__Goal__
Rename "Gọi ngay" to "Call now" everywhere it occurs in the material below. Reproduce every line otherwise unchanged.

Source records

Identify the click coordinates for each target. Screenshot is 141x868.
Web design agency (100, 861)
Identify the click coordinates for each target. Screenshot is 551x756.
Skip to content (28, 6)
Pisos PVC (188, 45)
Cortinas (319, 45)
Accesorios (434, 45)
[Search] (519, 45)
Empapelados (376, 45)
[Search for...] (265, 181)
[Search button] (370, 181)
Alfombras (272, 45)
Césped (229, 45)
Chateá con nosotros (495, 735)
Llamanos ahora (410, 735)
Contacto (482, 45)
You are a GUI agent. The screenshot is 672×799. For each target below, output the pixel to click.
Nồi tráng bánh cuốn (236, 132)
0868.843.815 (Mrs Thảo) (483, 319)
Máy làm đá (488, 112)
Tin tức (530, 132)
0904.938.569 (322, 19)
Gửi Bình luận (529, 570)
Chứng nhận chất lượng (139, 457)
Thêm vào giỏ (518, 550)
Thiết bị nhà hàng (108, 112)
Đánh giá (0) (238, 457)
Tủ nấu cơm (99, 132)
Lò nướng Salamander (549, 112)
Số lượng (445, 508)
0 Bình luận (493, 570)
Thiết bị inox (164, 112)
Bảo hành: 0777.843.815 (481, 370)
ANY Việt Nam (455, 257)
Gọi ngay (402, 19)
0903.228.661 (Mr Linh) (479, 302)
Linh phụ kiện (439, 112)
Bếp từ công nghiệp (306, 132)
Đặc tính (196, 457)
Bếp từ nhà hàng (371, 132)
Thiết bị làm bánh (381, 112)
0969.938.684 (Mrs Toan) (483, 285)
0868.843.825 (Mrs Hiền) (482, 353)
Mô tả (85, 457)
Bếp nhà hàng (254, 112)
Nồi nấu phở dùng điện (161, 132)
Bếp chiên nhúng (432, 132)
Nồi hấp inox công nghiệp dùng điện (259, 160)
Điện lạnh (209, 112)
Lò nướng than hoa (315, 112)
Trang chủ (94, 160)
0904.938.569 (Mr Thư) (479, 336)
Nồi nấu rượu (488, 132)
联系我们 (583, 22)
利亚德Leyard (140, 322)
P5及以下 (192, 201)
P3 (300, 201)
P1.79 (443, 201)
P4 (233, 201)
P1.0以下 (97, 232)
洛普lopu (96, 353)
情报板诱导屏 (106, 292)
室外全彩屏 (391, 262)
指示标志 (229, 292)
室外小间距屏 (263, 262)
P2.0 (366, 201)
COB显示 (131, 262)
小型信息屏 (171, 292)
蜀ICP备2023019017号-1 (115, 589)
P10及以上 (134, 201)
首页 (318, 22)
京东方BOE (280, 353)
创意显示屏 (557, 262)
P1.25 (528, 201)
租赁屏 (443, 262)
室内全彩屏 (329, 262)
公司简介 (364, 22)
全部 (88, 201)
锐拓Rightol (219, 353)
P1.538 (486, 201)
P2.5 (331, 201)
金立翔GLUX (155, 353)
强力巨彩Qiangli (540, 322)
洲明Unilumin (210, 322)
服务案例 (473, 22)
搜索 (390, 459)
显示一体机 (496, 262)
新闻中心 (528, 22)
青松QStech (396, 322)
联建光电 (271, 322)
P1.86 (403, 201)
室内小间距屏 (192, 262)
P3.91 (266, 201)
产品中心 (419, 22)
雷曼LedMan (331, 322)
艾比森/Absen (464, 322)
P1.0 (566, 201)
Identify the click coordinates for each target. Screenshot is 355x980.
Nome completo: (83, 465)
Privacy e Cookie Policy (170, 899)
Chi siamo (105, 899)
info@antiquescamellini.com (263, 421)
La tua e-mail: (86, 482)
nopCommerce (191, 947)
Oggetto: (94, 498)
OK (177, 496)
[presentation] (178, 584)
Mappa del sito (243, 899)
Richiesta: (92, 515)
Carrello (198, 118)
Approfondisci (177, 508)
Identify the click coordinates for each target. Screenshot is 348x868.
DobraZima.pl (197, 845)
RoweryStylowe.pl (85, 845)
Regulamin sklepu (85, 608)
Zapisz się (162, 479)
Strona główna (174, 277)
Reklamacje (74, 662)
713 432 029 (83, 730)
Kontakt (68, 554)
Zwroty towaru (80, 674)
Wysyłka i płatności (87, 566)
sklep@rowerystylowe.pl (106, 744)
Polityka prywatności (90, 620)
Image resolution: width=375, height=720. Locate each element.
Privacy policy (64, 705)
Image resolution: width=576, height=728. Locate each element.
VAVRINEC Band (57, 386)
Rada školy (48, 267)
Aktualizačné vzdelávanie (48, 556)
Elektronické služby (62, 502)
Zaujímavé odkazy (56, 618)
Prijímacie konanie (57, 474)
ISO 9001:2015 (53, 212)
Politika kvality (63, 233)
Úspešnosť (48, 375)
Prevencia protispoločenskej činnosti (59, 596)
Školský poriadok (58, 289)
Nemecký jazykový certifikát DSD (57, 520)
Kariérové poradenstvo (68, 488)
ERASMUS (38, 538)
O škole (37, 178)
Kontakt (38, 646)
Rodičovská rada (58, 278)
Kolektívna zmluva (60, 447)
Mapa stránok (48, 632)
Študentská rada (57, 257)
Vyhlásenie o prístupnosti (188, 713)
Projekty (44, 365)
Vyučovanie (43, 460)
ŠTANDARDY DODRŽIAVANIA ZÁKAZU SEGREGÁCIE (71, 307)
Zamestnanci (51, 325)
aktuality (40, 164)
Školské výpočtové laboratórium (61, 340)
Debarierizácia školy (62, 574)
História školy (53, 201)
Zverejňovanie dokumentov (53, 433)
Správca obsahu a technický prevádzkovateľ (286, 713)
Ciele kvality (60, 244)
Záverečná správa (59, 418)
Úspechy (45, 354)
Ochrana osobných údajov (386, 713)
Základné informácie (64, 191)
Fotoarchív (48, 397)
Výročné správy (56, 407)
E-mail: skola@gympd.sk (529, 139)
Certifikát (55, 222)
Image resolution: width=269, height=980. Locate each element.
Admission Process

__Complete output__
Identify the click coordinates for each target. Screenshot is 141x868.
Web design agency (100, 861)
Identify the click coordinates for each target. Screenshot is 551x756.
Skip to content (28, 6)
Pisos PVC (188, 45)
Cortinas (319, 45)
Accesorios (434, 45)
[Search] (519, 45)
Empapelados (376, 45)
[Search for...] (265, 181)
[Search button] (370, 181)
Alfombras (272, 45)
Césped (229, 45)
Chateá con nosotros (495, 735)
Llamanos ahora (410, 735)
Contacto (482, 45)
You are a GUI agent. The screenshot is 672×799. For each target below, output the pixel to click.
Nồi tráng bánh cuốn (236, 132)
0868.843.815 (Mrs Thảo) (483, 319)
Máy làm đá (488, 112)
Tin tức (530, 132)
0904.938.569 (322, 19)
Gửi Bình luận (529, 570)
Chứng nhận chất lượng (139, 457)
Thêm vào giỏ (518, 550)
Thiết bị nhà hàng (108, 112)
Đánh giá (0) (238, 457)
Tủ nấu cơm (99, 132)
Lò nướng Salamander (549, 112)
Số lượng (445, 508)
0 Bình luận (493, 570)
Thiết bị inox (164, 112)
Bảo hành: 0777.843.815 (481, 370)
ANY Việt Nam (455, 257)
Call now (402, 19)
0903.228.661 (Mr Linh) (479, 302)
Linh phụ kiện (439, 112)
Bếp từ công nghiệp (306, 132)
Đặc tính (196, 457)
Bếp từ nhà hàng (371, 132)
Thiết bị làm bánh (381, 112)
0969.938.684 (Mrs Toan) (483, 285)
0868.843.825 (Mrs Hiền) (482, 353)
Mô tả (85, 457)
Bếp nhà hàng (254, 112)
Nồi nấu phở dùng điện (161, 132)
Bếp chiên nhúng (432, 132)
Nồi hấp inox công nghiệp dùng điện (259, 160)
Điện lạnh (209, 112)
Lò nướng than hoa (315, 112)
Trang chủ (94, 160)
0904.938.569 (Mr Thư) (479, 336)
Nồi nấu rượu (488, 132)
联系我们 (583, 22)
利亚德Leyard (140, 322)
P5及以下 (192, 201)
P3 (300, 201)
P1.79 (443, 201)
P4 (233, 201)
P1.0以下 (97, 232)
洛普lopu (96, 353)
情报板诱导屏 (106, 292)
室外全彩屏 (391, 262)
指示标志 (229, 292)
室外小间距屏 (263, 262)
P2.0 (366, 201)
COB显示 (131, 262)
小型信息屏 (171, 292)
蜀ICP备2023019017号-1 (115, 589)
P10及以上 (134, 201)
首页 (318, 22)
京东方BOE (280, 353)
创意显示屏 (557, 262)
P1.25 (528, 201)
租赁屏 (443, 262)
室内全彩屏 (329, 262)
公司简介 (364, 22)
全部 (88, 201)
锐拓Rightol (219, 353)
P1.538 (486, 201)
P2.5 (331, 201)
金立翔GLUX (155, 353)
强力巨彩Qiangli (540, 322)
洲明Unilumin (210, 322)
服务案例 (473, 22)
搜索 (390, 459)
显示一体机 (496, 262)
新闻中心 (528, 22)
青松QStech (396, 322)
联建光电 (271, 322)
P1.86 (403, 201)
室内小间距屏 (192, 262)
P3.91 (266, 201)
产品中心 (419, 22)
雷曼LedMan (331, 322)
艾比森/Absen (464, 322)
P1.0 (566, 201)
Identify the click coordinates for each target. Screenshot is 355x980.
Nome completo: (83, 465)
Privacy e Cookie Policy (170, 899)
Chi siamo (105, 899)
info@antiquescamellini.com (263, 421)
La tua e-mail: (86, 482)
nopCommerce (191, 947)
Oggetto: (94, 498)
OK (177, 496)
[presentation] (178, 584)
Mappa del sito (243, 899)
Richiesta: (92, 515)
Carrello (198, 118)
Approfondisci (177, 508)
Identify the click coordinates for each target. Screenshot is 348x868.
DobraZima.pl (197, 845)
RoweryStylowe.pl (85, 845)
Regulamin sklepu (85, 608)
Zapisz się (162, 479)
Strona główna (174, 277)
Reklamacje (74, 662)
713 432 029 (83, 730)
Kontakt (68, 554)
Zwroty towaru (80, 674)
Wysyłka i płatności (87, 566)
sklep@rowerystylowe.pl (106, 744)
Polityka prywatności (90, 620)
Image resolution: width=375, height=720. Locate each element.
Privacy policy (64, 705)
Image resolution: width=576, height=728. Locate each element.
VAVRINEC Band (57, 386)
Rada školy (48, 267)
Aktualizačné vzdelávanie (48, 556)
Elektronické služby (62, 502)
Zaujímavé odkazy (56, 618)
Prijímacie konanie (57, 474)
ISO 9001:2015 (53, 212)
Politika kvality (63, 233)
Úspešnosť (48, 375)
Prevencia protispoločenskej činnosti (59, 596)
Školský poriadok (58, 289)
Nemecký jazykový certifikát DSD (57, 520)
Kariérové poradenstvo (68, 488)
ERASMUS (38, 538)
O škole (37, 178)
Kontakt (38, 646)
Rodičovská rada (58, 278)
Kolektívna zmluva (60, 447)
Mapa stránok (48, 632)
Študentská rada (57, 257)
Vyhlásenie o prístupnosti (188, 713)
Projekty (44, 365)
Vyučovanie (43, 460)
ŠTANDARDY DODRŽIAVANIA ZÁKAZU SEGREGÁCIE (71, 307)
Zamestnanci (51, 325)
aktuality (40, 164)
Školské výpočtové laboratórium (61, 340)
Debarierizácia školy (62, 574)
História školy (53, 201)
Zverejňovanie dokumentov (53, 433)
Správca obsahu a technický prevádzkovateľ (286, 713)
Ciele kvality (60, 244)
Záverečná správa (59, 418)
Úspechy (45, 354)
Ochrana osobných údajov (386, 713)
Základné informácie (64, 191)
Fotoarchív (48, 397)
Výročné správy (56, 407)
E-mail: skola@gympd.sk (529, 139)
Certifikát (55, 222)
Image resolution: width=269, height=980. Locate each element.
Admission Process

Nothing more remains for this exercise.